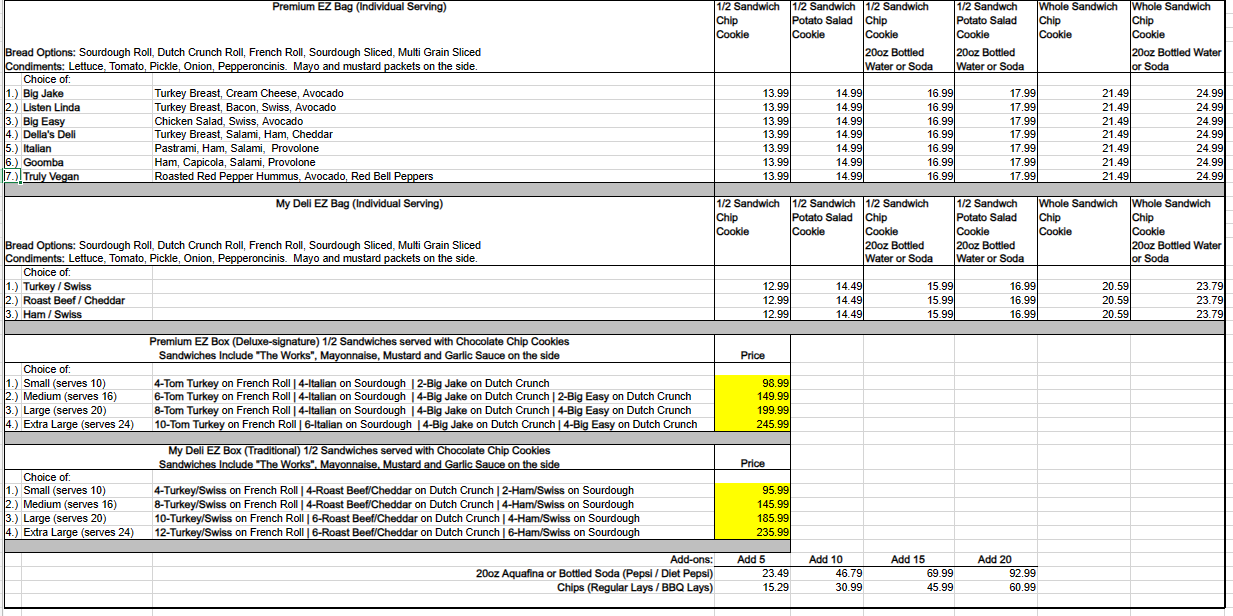Select the Roasted Red Pepper Hummus ingredients cell

pyautogui.click(x=293, y=177)
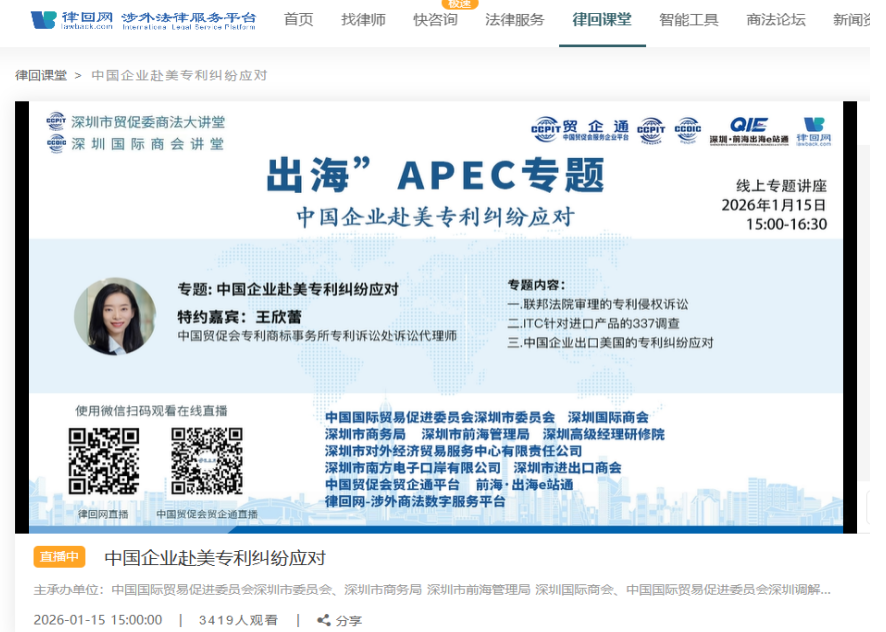Open 快咨询 in navigation bar
The height and width of the screenshot is (632, 886).
click(435, 20)
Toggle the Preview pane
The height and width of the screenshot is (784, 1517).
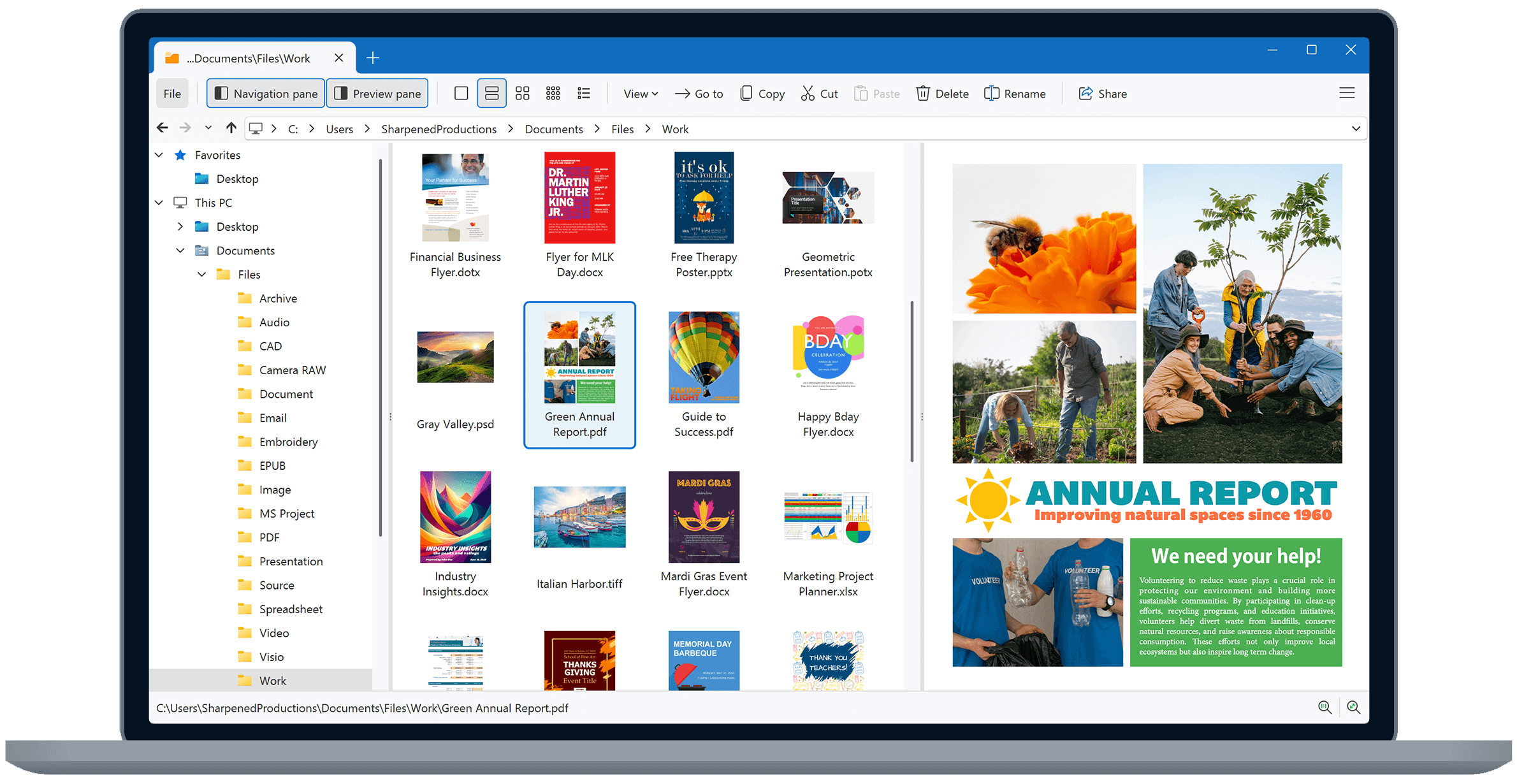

» DEINE AUFGABE
Gib die ganze Auflistung oben Zeile für Zeile unverändert wieder. Lass dabei die Bilder weg.

» ERGEBNIS UNTEN
Select the Roasted Red Pepper Hummus ingredients cell

pyautogui.click(x=293, y=177)
Open 快咨询 in navigation bar
The height and width of the screenshot is (632, 886).
click(435, 20)
Toggle the Preview pane
The height and width of the screenshot is (784, 1517).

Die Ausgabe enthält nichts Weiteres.